Jugend geht auf die Straße

Tatsächlich gab es im vergangenen Jahr auch in vielen anderen Ländern bisher ungekannte Proteste junger Menschen gegen ihre alternden Regenten. Viele Sprechen von einer Jugendrevolution. Gemeint ist damit zunächst die demographische Entwicklung. In der arabischen Welt ist mehr als die Hälfte der Bevölkerung unter 30 Jahre alt. Gemischt mit den schlechten Zukunftsaussichten vieler Jugendlicher und der Wirtschaftkrise könnte sich daraus aber auch schnell eine politische Revolutionsbewegung entwickeln.

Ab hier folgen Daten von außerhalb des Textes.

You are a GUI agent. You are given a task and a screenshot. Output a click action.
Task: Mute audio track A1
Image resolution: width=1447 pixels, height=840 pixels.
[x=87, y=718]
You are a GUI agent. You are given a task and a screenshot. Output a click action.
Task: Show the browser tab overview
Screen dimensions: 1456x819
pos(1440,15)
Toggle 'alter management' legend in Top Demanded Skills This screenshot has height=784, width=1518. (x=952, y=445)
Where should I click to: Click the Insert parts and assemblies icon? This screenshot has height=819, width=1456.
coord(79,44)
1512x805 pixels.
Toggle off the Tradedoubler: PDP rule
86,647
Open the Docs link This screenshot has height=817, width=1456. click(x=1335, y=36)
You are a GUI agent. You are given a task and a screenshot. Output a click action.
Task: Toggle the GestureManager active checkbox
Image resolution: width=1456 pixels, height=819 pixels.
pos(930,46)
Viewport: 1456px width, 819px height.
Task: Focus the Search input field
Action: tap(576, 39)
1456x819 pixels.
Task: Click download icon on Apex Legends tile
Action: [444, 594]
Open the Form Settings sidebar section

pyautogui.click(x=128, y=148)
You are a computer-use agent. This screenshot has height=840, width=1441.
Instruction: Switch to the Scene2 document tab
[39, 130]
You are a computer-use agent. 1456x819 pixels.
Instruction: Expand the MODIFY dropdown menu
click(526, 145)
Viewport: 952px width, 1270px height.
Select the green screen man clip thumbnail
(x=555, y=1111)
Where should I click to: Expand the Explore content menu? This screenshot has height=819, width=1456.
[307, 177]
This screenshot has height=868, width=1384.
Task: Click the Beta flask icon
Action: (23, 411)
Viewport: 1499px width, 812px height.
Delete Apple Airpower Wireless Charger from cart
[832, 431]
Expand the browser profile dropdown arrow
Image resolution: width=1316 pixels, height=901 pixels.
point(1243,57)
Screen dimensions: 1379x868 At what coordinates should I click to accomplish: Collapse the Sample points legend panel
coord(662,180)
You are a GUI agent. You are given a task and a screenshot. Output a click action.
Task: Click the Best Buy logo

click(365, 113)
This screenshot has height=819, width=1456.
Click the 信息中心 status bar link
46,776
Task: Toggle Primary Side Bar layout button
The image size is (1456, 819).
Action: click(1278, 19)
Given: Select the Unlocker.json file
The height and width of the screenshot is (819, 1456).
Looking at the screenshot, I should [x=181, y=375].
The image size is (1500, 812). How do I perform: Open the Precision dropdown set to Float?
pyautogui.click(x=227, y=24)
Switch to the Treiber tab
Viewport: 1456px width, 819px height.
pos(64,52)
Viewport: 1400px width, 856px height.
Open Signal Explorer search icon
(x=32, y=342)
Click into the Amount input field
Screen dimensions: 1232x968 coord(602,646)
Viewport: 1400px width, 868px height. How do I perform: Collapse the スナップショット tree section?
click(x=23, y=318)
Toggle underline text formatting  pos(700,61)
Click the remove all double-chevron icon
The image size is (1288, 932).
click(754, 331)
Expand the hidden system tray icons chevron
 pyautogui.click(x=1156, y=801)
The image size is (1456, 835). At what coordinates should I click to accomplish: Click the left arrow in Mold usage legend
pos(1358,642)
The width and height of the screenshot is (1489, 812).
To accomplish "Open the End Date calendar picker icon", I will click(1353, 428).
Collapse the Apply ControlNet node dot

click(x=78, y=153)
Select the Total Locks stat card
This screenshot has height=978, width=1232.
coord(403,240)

In Ägypten gingen im vergangenen Jahr viele Jugendliche gegen die sogenannte „Vererbung“ auf die Straße. Sie wollen nicht, dass Präsident Mubarak von seinem Sohn Gamal im Amt beerbt wird. Der Hoffnungsträger dieser Bewegung heißt Mohammed el Baradei, der ehemalige Chef der Internationalen Atombehörde. Mit harter Repression hat die ägyptische Regierung die Bewegung bisher in ihre Schranken gewiesen.

 

Demos im konservativen Kuwait

Selbst im konservativen Kuwait – wo Demonstrationen eine Rarität sind – gab es im vergangenen Monat heftige Proteste. Es ging um die Verurteilung eines Journalisten zu drei Jahren Gefängnis. Ihm wurde vorgeworfen, den Premierminister beleidigt zu haben. Bei Protesten gegen diese Entscheidung ging die Polizei hart gegen die Demonstranten vor. Die Opposition im Parlament drohte daraufhin, dem Premier das Vertrauen zu entziehen. In Algerien und Jordanien gingen Jugendliche wegen Preiserhöhungen auf die Straße und sogar in Saudi-Arabien gab es Demonstrationen.

 

Für die Regierenden der arabischen Welt ist das Schicksal Tunesiens ein Horrorszenario. Nach einer Online-Befragung der unabhängigen Tageszeitung Masry al Yaum gehen 65 Prozent der Teilnehmer davon aus, dass andere Länder dem tunesischen Beispiel folgen werden. Natürlich ist dies eine Oppositionszeitung und es spielen Hoffnungen und Wunschvorstellungen eine Rolle. Doch eines ist klar: Den arabischen Diktatoren stehen aufreibende Zeiten ins Haus.